• **PROBLEM DETAILS**
Your task is to find every line of the data that holds the string "computer" and copy it.
(THE RECORDS)
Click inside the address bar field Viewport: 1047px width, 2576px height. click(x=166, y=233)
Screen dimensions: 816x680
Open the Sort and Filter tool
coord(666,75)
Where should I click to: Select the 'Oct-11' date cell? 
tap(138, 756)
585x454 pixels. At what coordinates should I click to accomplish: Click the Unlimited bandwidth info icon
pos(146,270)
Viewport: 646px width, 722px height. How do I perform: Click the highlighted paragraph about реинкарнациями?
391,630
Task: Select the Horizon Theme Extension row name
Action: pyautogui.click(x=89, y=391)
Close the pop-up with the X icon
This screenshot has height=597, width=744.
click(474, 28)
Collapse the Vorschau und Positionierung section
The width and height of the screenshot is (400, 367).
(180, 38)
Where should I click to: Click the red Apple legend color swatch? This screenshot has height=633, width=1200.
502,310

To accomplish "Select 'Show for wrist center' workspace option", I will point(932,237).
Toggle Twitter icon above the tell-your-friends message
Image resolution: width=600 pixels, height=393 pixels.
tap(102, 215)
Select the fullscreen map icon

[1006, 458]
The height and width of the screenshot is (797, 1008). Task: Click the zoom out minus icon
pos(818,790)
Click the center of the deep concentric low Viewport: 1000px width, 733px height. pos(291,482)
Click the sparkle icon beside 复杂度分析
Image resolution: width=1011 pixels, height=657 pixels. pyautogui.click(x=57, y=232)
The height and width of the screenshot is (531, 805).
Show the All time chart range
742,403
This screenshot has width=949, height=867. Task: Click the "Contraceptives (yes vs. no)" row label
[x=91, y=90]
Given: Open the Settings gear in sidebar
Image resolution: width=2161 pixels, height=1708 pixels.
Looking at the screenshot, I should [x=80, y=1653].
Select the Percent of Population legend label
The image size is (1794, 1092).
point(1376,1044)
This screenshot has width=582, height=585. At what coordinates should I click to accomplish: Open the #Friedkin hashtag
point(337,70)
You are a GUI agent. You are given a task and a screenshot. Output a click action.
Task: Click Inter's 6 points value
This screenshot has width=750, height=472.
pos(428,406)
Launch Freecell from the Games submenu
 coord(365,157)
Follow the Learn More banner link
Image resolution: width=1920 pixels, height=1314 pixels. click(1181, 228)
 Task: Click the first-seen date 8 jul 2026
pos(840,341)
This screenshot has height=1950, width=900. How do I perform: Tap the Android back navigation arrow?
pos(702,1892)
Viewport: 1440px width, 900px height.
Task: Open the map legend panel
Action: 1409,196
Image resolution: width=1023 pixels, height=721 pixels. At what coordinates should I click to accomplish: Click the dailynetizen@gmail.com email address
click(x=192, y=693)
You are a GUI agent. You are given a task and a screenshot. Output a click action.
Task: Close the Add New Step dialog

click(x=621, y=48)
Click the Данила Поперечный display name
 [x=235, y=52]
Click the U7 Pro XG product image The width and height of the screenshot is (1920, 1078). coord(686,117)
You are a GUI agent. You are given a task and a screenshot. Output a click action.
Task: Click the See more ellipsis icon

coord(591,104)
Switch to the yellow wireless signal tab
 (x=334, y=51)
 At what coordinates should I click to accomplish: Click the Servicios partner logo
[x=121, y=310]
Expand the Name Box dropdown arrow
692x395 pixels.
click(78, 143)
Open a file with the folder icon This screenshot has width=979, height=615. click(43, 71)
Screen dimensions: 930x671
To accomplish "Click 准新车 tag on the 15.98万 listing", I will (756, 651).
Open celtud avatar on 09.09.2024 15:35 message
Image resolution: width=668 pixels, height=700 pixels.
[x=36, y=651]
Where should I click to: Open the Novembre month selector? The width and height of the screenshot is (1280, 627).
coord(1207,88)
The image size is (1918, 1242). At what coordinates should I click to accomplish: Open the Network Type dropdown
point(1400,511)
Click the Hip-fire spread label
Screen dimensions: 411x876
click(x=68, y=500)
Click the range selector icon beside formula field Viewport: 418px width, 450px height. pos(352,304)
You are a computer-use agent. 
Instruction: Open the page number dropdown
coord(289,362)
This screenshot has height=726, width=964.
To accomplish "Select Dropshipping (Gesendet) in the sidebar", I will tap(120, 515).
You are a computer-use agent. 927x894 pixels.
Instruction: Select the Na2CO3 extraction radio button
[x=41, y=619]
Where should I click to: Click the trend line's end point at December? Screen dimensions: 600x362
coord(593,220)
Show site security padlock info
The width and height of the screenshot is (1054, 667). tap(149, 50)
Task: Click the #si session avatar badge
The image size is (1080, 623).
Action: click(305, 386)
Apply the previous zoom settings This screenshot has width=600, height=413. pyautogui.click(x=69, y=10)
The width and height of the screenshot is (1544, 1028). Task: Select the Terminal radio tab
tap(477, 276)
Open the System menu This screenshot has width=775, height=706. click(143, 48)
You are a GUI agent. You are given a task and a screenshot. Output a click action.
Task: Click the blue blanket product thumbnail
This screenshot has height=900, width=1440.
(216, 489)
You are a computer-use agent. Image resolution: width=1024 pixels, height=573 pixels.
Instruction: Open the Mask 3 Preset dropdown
(End THE RECORDS)
• **RESULT OF THE TASK**
You are a computer-use agent. 
You are a computer-use agent. 927x894 pixels.
You are a computer-use agent. Image resolution: width=1024 pixels, height=573 pixels.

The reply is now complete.